Michael Bernard Gottlieb (April 12, 1945 – May 23, 2014) was an American film director and screenwriter. He is best known for directing the films Mannequin (1987) and A Kid in King Arthur's Court (1995). 

Following the release of A Kid in King Arthur's Court,  Gottlieb transitioned into video game industry, working as a producer for the remainder of his entertainment career.

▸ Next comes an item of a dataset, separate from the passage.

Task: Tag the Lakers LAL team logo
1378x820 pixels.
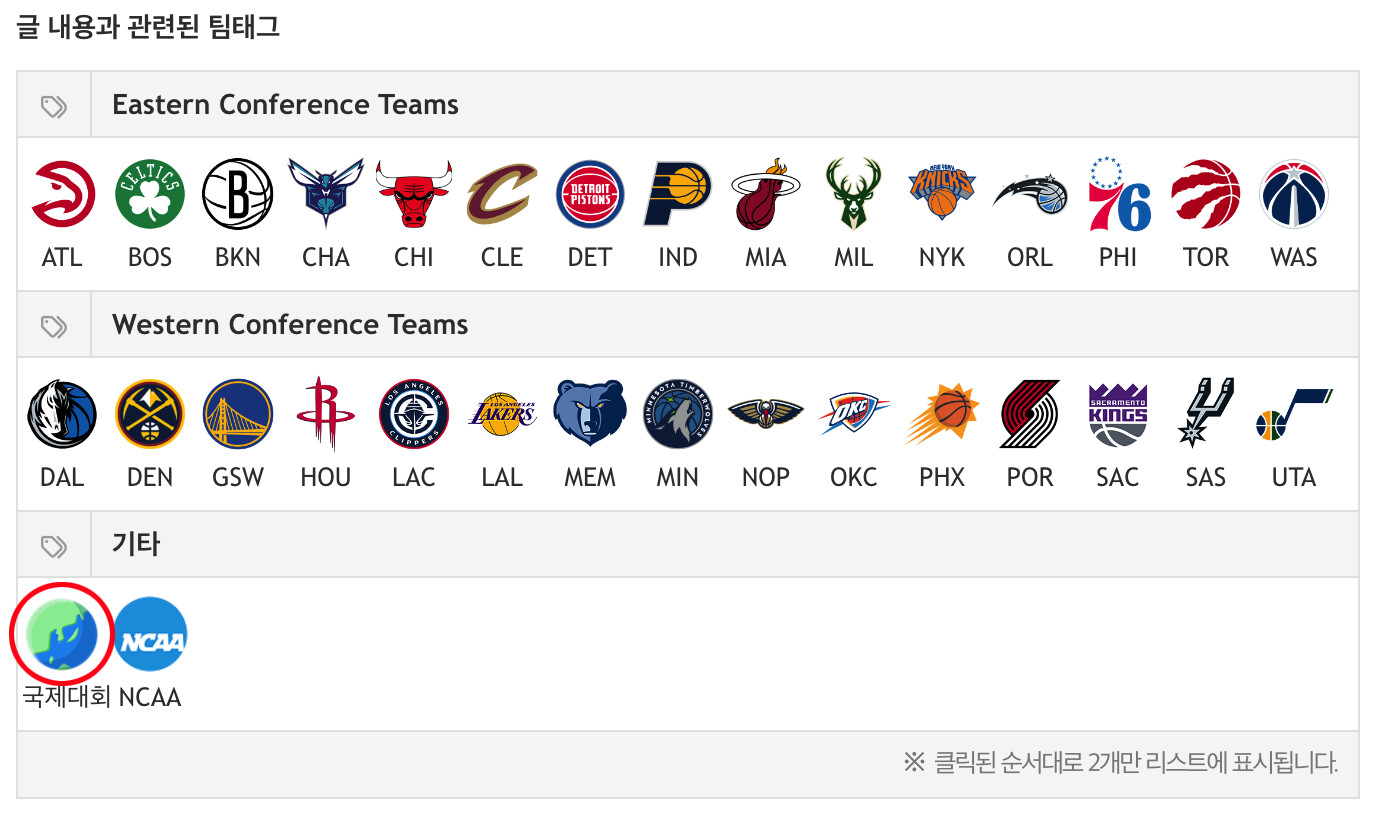Action: [x=502, y=414]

On May 23, 2014, Gottlieb was killed in a motorcycle accident on the Angeles Crest Highway in La Cañada Flintridge, California. He was 69 years old and is survived by his three daughters. At the time of Gottlieb's death he was a professor of film at the ArtCenter College of Design in Pasadena, California, teaching screenwriting in both the graduate and undergraduate departments.

Filmography
Mannequin (1987) – director, writer 
The Shrimp on the Barbie (1990) – director (under the pseudonym Alan Smithee)
Mannequin Two: On the Move (1991) – writer
Mr. Nanny (1993) – director, writer
A Kid in King Arthur's Court (1995) – director

References

External links

 Michael Gottlieb Video Game Credits at MobyGames

1945 births
2014 deaths
American male screenwriters
American video game producers
Art Center College of Design faculty
Film directors from New York (state)
Motorcycle road incident deaths
Road incident deaths in California
Screenwriters from New York (state)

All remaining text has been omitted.